Carlos S. Mendoza earned his doctoral degree in May 2011, after conducting research in segmentation of computed-tomography images for surgical planning, in shape analysis for retrieval of bone allografts with application to allotransplantation surgery, and in texture characterization of dermoscopic images for computer-assisted diagnosis of malignant melanoma. During his doctoral studies, Carlos spent nine months at the Surgical Planning Lab and the Applied Chest Imaging Lab – Brigham and Women’s Hospital, Harvard Medical School. His research at the Brigham included the development of a novel methodology for fully automatic assessment of pulmonary emphysema in COPD patients, resulting in the discovery of new genetic factors and epidemiologic traits in COPD.

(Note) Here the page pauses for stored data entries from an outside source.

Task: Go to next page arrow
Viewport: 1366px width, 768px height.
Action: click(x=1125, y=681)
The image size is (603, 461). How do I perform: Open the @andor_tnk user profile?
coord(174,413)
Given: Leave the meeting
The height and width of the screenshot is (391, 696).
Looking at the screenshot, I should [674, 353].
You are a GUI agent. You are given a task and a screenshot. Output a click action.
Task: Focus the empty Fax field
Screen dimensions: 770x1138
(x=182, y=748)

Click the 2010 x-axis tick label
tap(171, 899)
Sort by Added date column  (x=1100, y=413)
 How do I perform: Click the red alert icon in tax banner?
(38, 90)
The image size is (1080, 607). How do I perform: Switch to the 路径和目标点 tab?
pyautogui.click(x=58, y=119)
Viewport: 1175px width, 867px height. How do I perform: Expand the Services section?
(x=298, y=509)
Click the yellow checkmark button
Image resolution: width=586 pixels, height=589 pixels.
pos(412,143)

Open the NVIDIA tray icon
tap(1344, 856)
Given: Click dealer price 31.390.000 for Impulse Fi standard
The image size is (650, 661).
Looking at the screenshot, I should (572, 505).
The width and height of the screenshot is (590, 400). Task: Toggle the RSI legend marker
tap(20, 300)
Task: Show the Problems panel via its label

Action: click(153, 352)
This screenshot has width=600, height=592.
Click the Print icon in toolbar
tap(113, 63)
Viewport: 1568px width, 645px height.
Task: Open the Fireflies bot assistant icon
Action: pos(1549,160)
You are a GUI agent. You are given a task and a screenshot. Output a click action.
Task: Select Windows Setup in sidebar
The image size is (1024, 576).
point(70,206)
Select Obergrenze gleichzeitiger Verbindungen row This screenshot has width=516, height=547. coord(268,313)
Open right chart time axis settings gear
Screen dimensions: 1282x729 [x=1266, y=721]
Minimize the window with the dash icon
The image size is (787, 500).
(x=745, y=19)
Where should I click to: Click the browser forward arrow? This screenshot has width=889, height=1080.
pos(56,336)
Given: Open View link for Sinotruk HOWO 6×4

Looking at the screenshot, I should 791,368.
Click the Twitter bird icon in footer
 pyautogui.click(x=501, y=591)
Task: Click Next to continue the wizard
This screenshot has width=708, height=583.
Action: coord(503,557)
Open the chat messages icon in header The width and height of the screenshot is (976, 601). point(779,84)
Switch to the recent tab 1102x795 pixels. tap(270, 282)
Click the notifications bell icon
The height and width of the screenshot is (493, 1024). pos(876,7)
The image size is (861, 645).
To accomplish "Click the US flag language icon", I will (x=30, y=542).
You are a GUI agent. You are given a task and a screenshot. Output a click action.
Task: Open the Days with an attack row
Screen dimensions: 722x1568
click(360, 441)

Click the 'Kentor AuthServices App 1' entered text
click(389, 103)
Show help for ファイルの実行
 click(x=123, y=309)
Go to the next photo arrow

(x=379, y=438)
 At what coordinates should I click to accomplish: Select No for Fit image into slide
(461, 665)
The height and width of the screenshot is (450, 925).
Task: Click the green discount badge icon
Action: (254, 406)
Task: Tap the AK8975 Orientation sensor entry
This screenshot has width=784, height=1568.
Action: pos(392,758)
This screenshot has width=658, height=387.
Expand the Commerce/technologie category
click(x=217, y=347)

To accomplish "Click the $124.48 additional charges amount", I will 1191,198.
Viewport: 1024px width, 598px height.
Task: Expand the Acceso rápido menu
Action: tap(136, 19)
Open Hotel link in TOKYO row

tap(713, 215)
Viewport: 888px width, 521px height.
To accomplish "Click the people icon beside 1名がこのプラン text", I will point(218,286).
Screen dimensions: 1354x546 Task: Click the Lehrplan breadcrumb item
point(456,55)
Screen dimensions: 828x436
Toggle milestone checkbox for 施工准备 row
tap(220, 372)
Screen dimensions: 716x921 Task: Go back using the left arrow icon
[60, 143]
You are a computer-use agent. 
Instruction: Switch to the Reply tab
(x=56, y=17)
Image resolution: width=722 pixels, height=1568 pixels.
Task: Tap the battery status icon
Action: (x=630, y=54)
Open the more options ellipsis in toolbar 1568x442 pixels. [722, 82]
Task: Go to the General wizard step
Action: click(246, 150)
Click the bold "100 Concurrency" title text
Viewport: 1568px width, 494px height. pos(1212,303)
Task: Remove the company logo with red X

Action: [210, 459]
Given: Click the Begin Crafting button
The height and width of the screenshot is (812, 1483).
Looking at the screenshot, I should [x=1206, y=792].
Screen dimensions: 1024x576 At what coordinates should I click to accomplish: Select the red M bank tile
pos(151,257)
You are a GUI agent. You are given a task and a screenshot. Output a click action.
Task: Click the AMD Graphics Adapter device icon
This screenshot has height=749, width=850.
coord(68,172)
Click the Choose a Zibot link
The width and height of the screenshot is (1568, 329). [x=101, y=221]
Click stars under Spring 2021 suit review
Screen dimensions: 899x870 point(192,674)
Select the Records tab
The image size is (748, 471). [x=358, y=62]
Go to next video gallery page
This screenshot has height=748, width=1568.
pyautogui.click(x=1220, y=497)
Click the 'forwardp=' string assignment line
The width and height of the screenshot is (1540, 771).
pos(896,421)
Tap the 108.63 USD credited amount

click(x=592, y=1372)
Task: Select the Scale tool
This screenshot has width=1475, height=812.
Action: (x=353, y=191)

His PhD thesis title was “Image Processing in Medicine – Advances for Phenotype Characterization, Computer-Assisted Diagnosis and Surgical Planning”. Between January 2012 and February 2013, Carlos held a Postdoctoral Fellowship at Sheikh Zayed Institute for Pediatric Surgical Innovation – Children’s National Medical Center (Washington DC, USA). His research at Children’s included automatic assessment of cranial dysmorphology in young infants using statistical shape models, and computer-assisted diagnosis of renal pathologies from the automatic segmentation of renal structures in echographic images.
As an M+Visión Fellow, Carlos wants to focus on the translational aspects of biomedical image computing. “I’m interested in using statistical methods to characterize human anatomy and geometry; using artificial intelligence to distinguish good movement from pathological movement.”
Of the Fellowship experience so far, Carlos said that he “didn’t expect … to be given that degree of independence to do whatever you want with your project with whatever combination of research teams and locations.”